==== Information
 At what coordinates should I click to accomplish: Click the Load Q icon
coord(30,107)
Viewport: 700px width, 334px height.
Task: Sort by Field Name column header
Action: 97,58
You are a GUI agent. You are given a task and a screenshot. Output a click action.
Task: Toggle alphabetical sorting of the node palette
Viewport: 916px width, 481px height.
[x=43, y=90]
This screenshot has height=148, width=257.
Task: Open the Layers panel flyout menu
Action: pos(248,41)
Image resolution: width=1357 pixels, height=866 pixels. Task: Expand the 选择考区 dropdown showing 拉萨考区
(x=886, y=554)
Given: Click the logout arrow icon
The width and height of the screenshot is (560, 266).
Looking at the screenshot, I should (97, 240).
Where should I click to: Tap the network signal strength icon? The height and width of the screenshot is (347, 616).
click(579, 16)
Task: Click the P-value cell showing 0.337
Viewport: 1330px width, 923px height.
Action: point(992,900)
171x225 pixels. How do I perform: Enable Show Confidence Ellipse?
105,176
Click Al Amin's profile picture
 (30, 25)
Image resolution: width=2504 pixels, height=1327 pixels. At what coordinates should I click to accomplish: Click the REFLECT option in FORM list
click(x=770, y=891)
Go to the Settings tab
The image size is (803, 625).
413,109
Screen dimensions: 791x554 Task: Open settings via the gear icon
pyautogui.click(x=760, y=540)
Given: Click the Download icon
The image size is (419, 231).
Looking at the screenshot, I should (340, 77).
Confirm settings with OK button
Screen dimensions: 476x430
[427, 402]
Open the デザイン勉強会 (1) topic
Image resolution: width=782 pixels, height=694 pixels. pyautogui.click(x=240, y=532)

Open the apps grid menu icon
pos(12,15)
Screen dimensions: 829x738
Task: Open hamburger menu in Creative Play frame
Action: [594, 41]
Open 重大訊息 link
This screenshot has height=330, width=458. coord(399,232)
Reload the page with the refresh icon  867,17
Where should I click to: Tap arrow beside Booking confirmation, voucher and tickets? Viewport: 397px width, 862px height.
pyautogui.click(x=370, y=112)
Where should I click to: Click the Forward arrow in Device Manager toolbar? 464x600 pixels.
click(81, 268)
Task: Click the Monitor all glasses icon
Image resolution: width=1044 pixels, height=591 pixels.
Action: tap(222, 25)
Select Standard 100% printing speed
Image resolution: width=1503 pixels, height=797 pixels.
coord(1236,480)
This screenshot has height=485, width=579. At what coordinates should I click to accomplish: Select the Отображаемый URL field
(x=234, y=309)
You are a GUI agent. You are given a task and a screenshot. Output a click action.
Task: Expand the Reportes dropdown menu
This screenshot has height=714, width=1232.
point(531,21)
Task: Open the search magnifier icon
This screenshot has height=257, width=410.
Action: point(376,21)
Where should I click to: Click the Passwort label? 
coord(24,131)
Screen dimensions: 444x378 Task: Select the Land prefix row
========
The entries above should be copied out exactly, with none left out.

 At what coordinates should I click to accomplish: Click the Load Q icon
coord(30,107)
Viewport: 700px width, 334px height.
Task: Sort by Field Name column header
Action: 97,58
You are a GUI agent. You are given a task and a screenshot. Output a click action.
Task: Toggle alphabetical sorting of the node palette
Viewport: 916px width, 481px height.
[x=43, y=90]
This screenshot has height=148, width=257.
Task: Open the Layers panel flyout menu
Action: pos(248,41)
Image resolution: width=1357 pixels, height=866 pixels. Task: Expand the 选择考区 dropdown showing 拉萨考区
(x=886, y=554)
Given: Click the logout arrow icon
The width and height of the screenshot is (560, 266).
Looking at the screenshot, I should (97, 240).
Where should I click to: Tap the network signal strength icon? The height and width of the screenshot is (347, 616).
click(579, 16)
Task: Click the P-value cell showing 0.337
Viewport: 1330px width, 923px height.
Action: point(992,900)
171x225 pixels. How do I perform: Enable Show Confidence Ellipse?
105,176
Click Al Amin's profile picture
 (30, 25)
Image resolution: width=2504 pixels, height=1327 pixels. At what coordinates should I click to accomplish: Click the REFLECT option in FORM list
click(x=770, y=891)
Go to the Settings tab
The image size is (803, 625).
413,109
Screen dimensions: 791x554 Task: Open settings via the gear icon
pyautogui.click(x=760, y=540)
Given: Click the Download icon
The image size is (419, 231).
Looking at the screenshot, I should (340, 77).
Confirm settings with OK button
Screen dimensions: 476x430
[427, 402]
Open the デザイン勉強会 (1) topic
Image resolution: width=782 pixels, height=694 pixels. pyautogui.click(x=240, y=532)

Open the apps grid menu icon
pos(12,15)
Screen dimensions: 829x738
Task: Open hamburger menu in Creative Play frame
Action: [594, 41]
Open 重大訊息 link
This screenshot has height=330, width=458. coord(399,232)
Reload the page with the refresh icon  867,17
Where should I click to: Tap arrow beside Booking confirmation, voucher and tickets? Viewport: 397px width, 862px height.
pyautogui.click(x=370, y=112)
Where should I click to: Click the Forward arrow in Device Manager toolbar? 464x600 pixels.
click(81, 268)
Task: Click the Monitor all glasses icon
Image resolution: width=1044 pixels, height=591 pixels.
Action: tap(222, 25)
Select Standard 100% printing speed
Image resolution: width=1503 pixels, height=797 pixels.
coord(1236,480)
This screenshot has height=485, width=579. At what coordinates should I click to accomplish: Select the Отображаемый URL field
(x=234, y=309)
You are a GUI agent. You are given a task and a screenshot. Output a click action.
Task: Expand the Reportes dropdown menu
This screenshot has height=714, width=1232.
point(531,21)
Task: Open the search magnifier icon
This screenshot has height=257, width=410.
Action: point(376,21)
Where should I click to: Click the Passwort label? 
coord(24,131)
Screen dimensions: 444x378 Task: Select the Land prefix row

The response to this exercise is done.